Généralement, les agriculteurs ne considèrent pas leur ferme comme une entreprise capitaliste au seul bénéfice de son propriétaire, mais plutôt comme un héritage familial qui se doit d’être transmis aux futures générations. Selon cette logique, la terre familiale n’est donc pas vue comme la possession d’un bien immobilier, mais plutôt comme quelque chose dont nous sommes temporairement responsables, avant de le léguer à nos enfants. L’explosion récente du prix des terres et des quotas amène la valeur spéculative des fermes à dépasser largement leur valeur de capacité de production, complexifiant drastiquement cette transmission familiale. Malgré tout, cette conception particulière de la propriété demeure ancrée profondément dans le monde rural. Il existe ainsi un conflit évident entre les valeurs capitalistes véhiculées par le productivisme et ces notions de transmission familiale. D’un côté, l’ensemble des activités et des produits de la ferme s’inscrivent dans une logique de ressources à exploiter ; tandis que de l’autre, la valorisation de l’entreprise est un élément secondaire qui ne doit pas nuire à l’objectif ultime : transmettre la terre à ses descendants.
À contre-courant des productivistes, les dernières décennies ont vu réapparaître plusieurs fermes guidées par une approche plus pérenne des ressources et un désir d’indépendance face aux corporations agroalimentaires. Cultures biologiques, aliments locaux et spécialisés, pratiques agronomiques respectueuses de l’environnement, ces agriculteurs se situent dans une perspective de développement durable. Leur conception de l’agriculture est ancrée dans le territoire qu’ils occupent : produire des aliments sains pour leurs concitoyens, dans le respect de l’écosystème qui les fait vivre. Parallèlement à ces pratiques que l’on identifie comme post-productivistes, l’agriculture productiviste doit également jongler avec une nouvelle vision qui inscrit la ruralité comme espace de consommation plutôt que de production.

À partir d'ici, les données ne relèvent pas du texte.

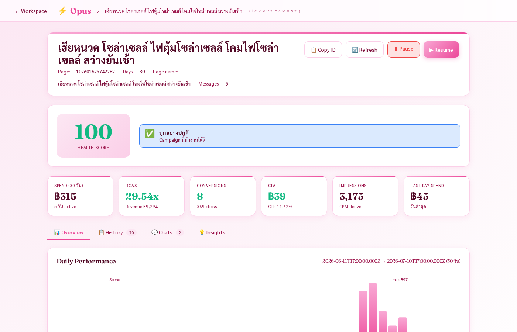Viewport: 517px width, 332px height.
Task: Click the Chats speech bubble icon
Action: coord(154,232)
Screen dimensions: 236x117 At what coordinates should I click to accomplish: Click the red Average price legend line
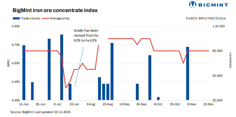coord(45,18)
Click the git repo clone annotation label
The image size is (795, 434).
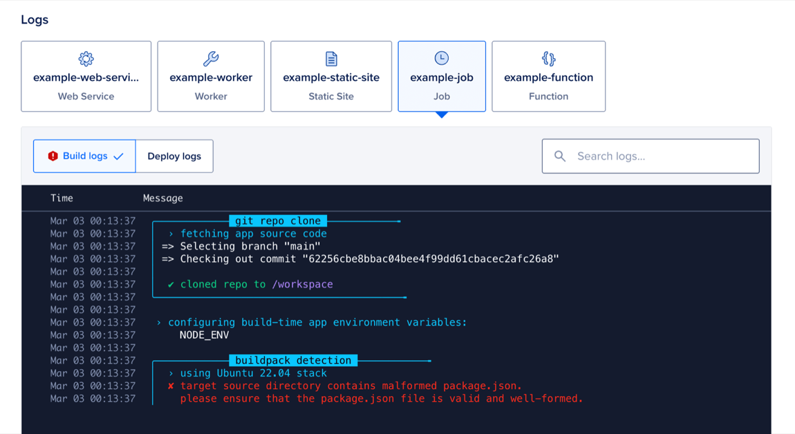coord(277,220)
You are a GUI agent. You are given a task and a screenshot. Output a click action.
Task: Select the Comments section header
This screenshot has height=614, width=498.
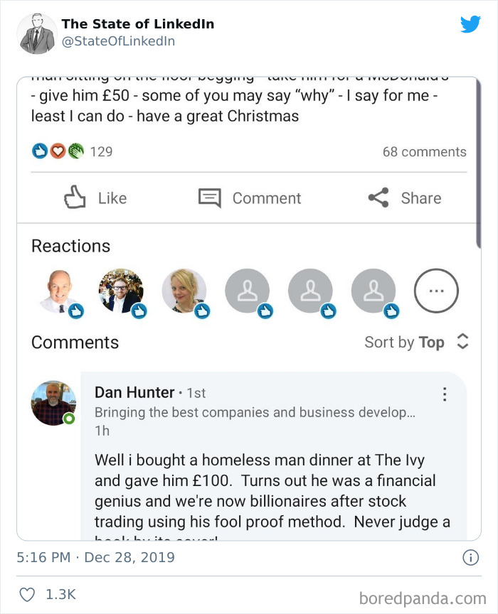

Les urbains, qui durant bien des décennies se sont peu souciés de la campagne québécoise, y voient maintenant un terrain de jeu et recherchent aménités, activités de plein air et patrimoine.
À l’instar de l’industrie agroalimentaire, l’industrie touristique utilise aussi l’idylle rurale, mais cette fois-ci afin de vendre parcours agrotouristiques, séjours en gîtes du passant et randonnées de vélo. Des activités bien peu compatibles avec des machines surdimensionnées répandant odeurs et poussières…
Ces enjeux complexes sont regroupés sous le paradigme du régime agricole multifonctionnel, qui donne l’occasion de chapeauter toute l’hétérogénéité de la ruralité québécoise contemporaine. Il est toutefois fascinant de voir que cette hétérogénéité ne se traduit toujours pas dans les représentations du monde rural, dominées par une image bucolique créée par les urbains et pour les urbains. À ce titre, je propose bien humblement qu’une pratique artistique documentaire critique permette d’aller au-delà des images d’Épinal, pour mettre en lumière toute cette complexité et ces luttes de pouvoir au sein de la ruralité québécoise. Il ne s’agit pas ici de pointer du doigt, mais de soulever intérêt et questionnements chez le spectateur, afin qu’il puisse mieux cerner les enjeux du monde rural auquel il est inévitablement lié.